Nombre record de pannes dans le métro : les conséquences du laisser-faire

Publié le 6 mars 2018 | Temps de lecture : 4 minutes
Exemple de panne dans le métro de Montréal

La Société de transport de Montréal (STM) n’a aucun plan de réduction des pannes. Aucun objectif. Aucune cible.

Selon les journalistes de la CBC, ses interruptions de service ont augmenté du quart cette année. Mais cela n’est pas nouveau; chaque année, nous allons de pire en pire.

En 2017, il y a eu 1 171 pannes de plus de cinq minutes. La durée moyenne fut de 11 minutes et 25 secondes. Pour l’année, cela signifie 222,8 heures d’interruptions. Puisque le métro est ouvert dix-huit heures par jour, ces pannes représentent donc 12,3 jours d’inactivité.

Elles surviennent surtout aux heures de pointe.

Selon son rapport pour l’année 2016, le métro de Paris a atteint un taux de fiabilité de 100% sur certaines de ses quatorze lignes, en particulier sur la ligne 1, la plus importante en direction est-ouest.

Celle-ci relie La Défense et le Château de Vincennes en passant par l’avenue des Champs-Élysées, les Tuileries, Le Louvre, le Châtelet, l’Hôtel de Ville, la Bastille, et la gare de Lyon.

Dans le rapport, le taux de fiabilité aux heures de pointe dépasse 100% puisque même les trains surnuméraires ajoutés à l’occasion se sont comportés parfaitement.

### [Données disponibles]

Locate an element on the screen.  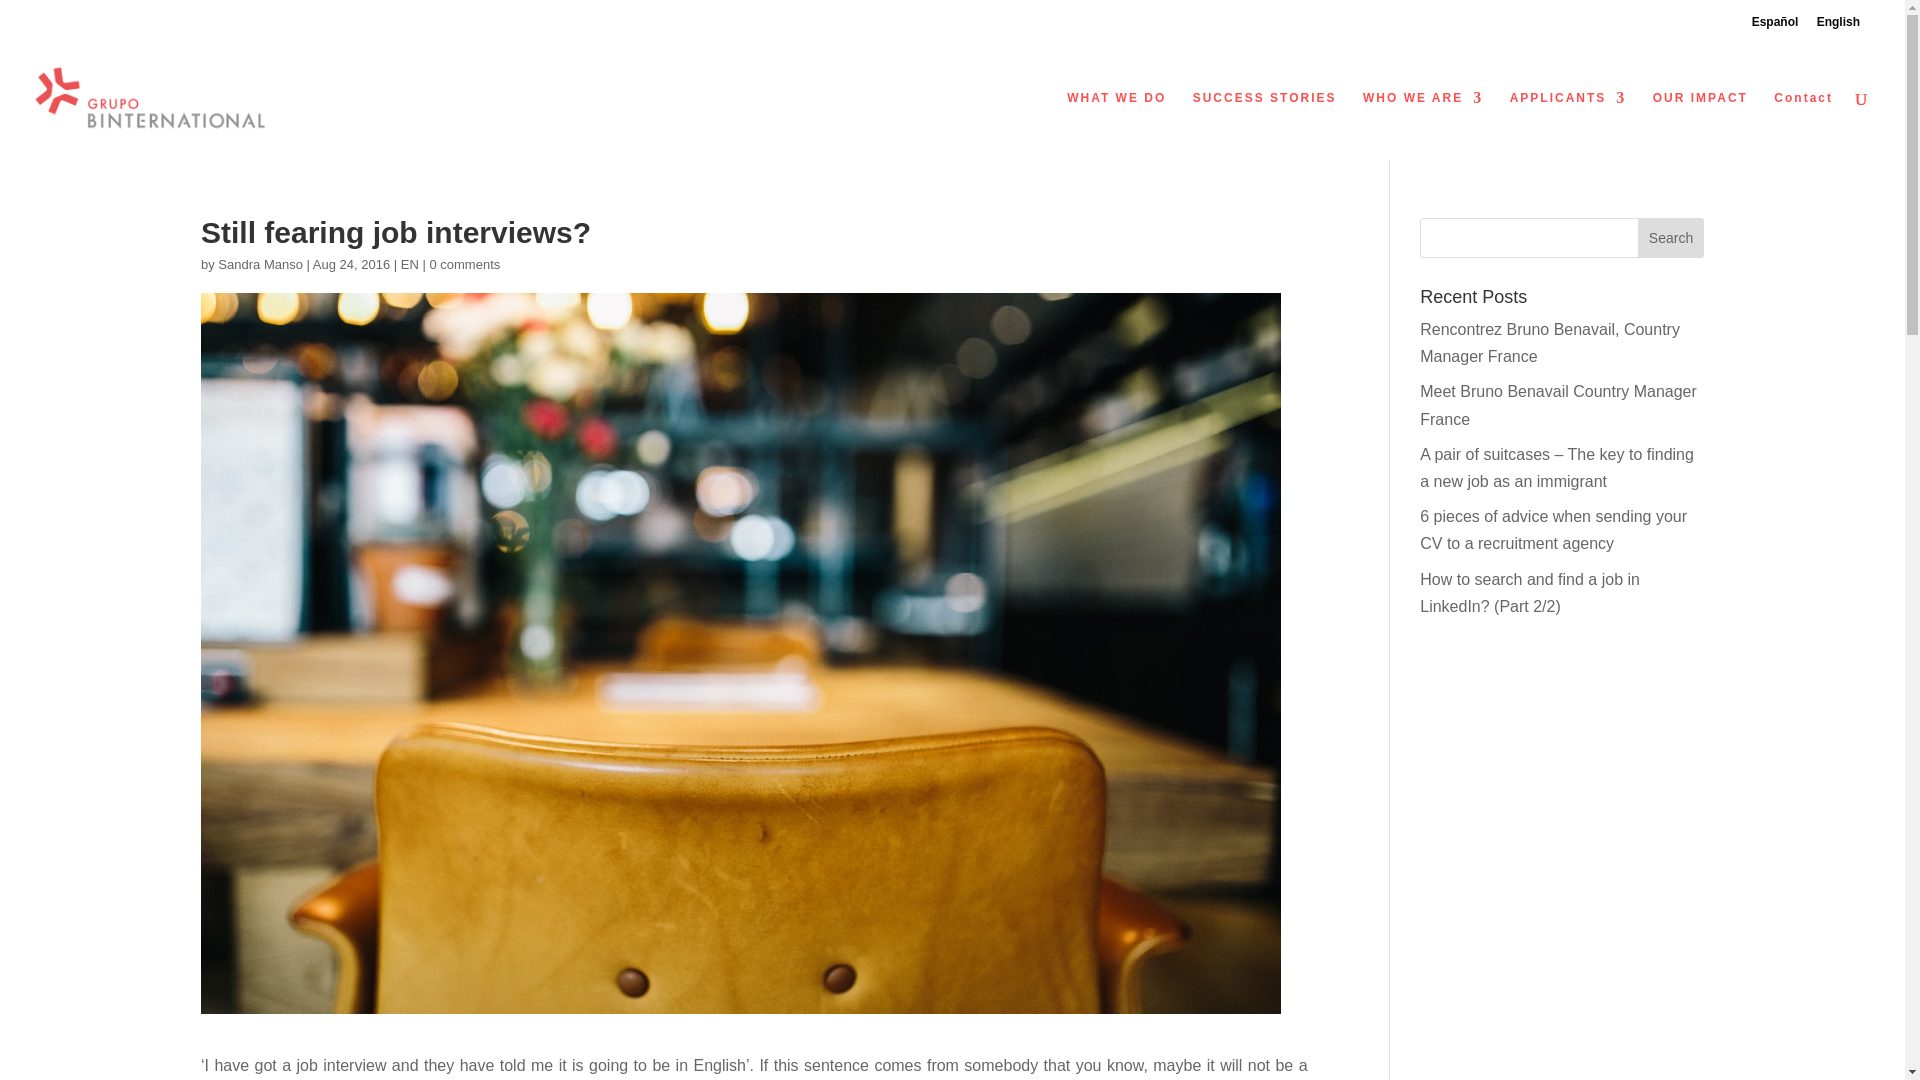
Search is located at coordinates (1670, 238).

### [Les consignes]
a - Dites si chaque affirmation est conforme à l'article sur les pannes du métro ci-dessus, en répondant par oui ou par non et en citant les mots décisifs : (i) en 2017, on a compté 1 171 pannes de plus de cinq minutes ; (ii) les pannes surviennent surtout la nuit ; (iii) la STM s'est fixé une cible de réduction des pannes.
b - Poursuivez l'article sur les pannes du métro à partir de sa dernière phrase.

### [Les réponses]
a -
(i) Oui : « En 2017, il y a eu 1 171 pannes de plus de cinq minutes. »
(ii) Non : « Elles surviennent surtout aux heures de pointe. »
(iii) Non : « Aucun objectif. Aucune cible. »

b -
Ici, à Montréal, la STM n’a jamais estimé le cout économique des pannes pour les usagers. Combien de millions d’heures-personnes perdues ? Combien de frais de taxi ? Bref, combien de millions de dollars$ ? On ne sait pas et on ne veut pas le savoir.

Jusqu’à l’élection de Valérie Plante à la mairie de Montréal, le transport en commun n’était une priorité ni de l’administration municipale ni du gouvernement québécois.

Publier des données sur les pertes économiques importantes occasionnées par les interruptions de service, cela aurait fait pression sur les gouvernements supérieurs afin qu’ils débloquent des fonds pour améliorer la fiabilité du réseau.

Or la priorité, du moins à Québec, était d’imposer une cure l’austérité à la province.

Les dirigeants de la STM se seraient donc trouvés en position conflictuelle avec leurs patrons. Voilà pourquoi, en dépit du fait que tout se mesure, la STM se dit incapable de préciser les conséquences économiques de ses pannes.

Il est plus simple de blâmer les usagers qui se suicident ou qui descendent imprudemment pour récupérer des objets échappés sur la voie.

Dans l’immédiat, la STM se contera donc de faire des campagnes de publicité pour nous convaincre que cela n’est pas de sa faute, mais de la nôtre. Ce seront des millions$ gaspillés à ne rien faire.

Métro de Shanghai

À Paris et à Shanghai, on a choisi de dresser une paroi transparente entre les utilisateurs et les voies. Des portes ne s’ouvrent qu’au moment où un train est en gare. Pas de suicide. Pas de téléphone échappé sur la voie.

Dans ces deux villes, plutôt que de se battre contre la nature humaine, on a été à la cause du problème et on a apporté les correctifs appropriés.

Voilà ce qui s’appelle agir de manière responsable.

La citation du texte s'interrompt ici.